Swing trading in its most basic form depends on three types of reversal signals. These are:
1. Narrow-range day (NRD) . The NRD, known among candlestick chartists as the doji, is a session in which the opening and closing prices are identical or very close. Such a day may have trading ranges both above and below, but the fact that price opens and closes at the same level is viewed by swing traders as very significant and as a likely signal of reversal.
2. Reversal day. A short-term trend, by definition, consists of three or more sessions moving in the same direction. Second, each session in an uptrend should open higher than the previous session and should also close higher. In a downtrend, each session should open lower and also close lower than on the previous day. Given these definitions, a reversal day is a session moving in a direction opposite to the short-term trend. This often marks the end of the trend and is the first sign of a reversal.
3. Volume spike. In addition to the all-important NRD and reversal days, swing traders place importance on volume spikes. These are sudden exceptionally high-volume days in comparison to preceding sessions; by definition, a spike requires that volumes return to previous levels. High volume indicates higher than average interest among traders, and when that high volume shows up at the same time as other reversal signs, it increases the likelihood that a reversal is about to occur.
These basic signals are only the starting points for swing trade analysis. Beyond these, it makes sense to rely on traditional charting analysis. . Traditionally, stock-based technical analysis focused mainly on chart reading, and options-based technical analysis focused exclusively on implied volatility (usually through study of changes in delta, gamma, and the other “Greeks”).
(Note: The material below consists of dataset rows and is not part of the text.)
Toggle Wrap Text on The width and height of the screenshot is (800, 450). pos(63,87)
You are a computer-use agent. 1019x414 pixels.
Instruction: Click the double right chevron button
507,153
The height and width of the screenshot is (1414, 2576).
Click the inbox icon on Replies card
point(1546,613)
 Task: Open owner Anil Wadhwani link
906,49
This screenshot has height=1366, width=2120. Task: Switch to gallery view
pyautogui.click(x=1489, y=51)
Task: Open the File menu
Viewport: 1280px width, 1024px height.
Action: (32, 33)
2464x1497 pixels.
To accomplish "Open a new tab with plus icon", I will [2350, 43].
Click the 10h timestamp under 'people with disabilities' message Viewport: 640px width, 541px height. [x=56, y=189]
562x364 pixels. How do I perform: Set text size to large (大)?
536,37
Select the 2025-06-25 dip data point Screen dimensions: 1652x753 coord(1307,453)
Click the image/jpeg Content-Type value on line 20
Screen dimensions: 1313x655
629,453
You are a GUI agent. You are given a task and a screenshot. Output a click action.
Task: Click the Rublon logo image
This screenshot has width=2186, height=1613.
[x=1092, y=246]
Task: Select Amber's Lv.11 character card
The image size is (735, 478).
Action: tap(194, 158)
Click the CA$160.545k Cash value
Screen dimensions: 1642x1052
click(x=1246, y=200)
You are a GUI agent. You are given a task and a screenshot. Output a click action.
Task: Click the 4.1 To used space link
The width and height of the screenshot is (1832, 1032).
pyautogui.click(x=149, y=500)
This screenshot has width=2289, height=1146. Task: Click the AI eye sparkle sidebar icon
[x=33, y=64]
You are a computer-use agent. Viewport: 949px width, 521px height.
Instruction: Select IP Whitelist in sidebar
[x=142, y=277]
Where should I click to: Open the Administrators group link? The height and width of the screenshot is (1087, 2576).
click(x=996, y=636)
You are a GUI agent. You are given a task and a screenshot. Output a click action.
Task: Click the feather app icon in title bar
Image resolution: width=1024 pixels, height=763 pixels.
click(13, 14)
In the chart-based approach to using options in swing trading, both of these are combined. Charts are studied using four primary methods: price analysis through candlesticks, price patterns found in Western technical analysis, volume indicators, and momentum oscillators. All four add insight to trends and help to spot reversals; however, when these are used to spot and confirm reversals as part of timing for options positions, timing will be improved and as a result the swing trade success rate will increase.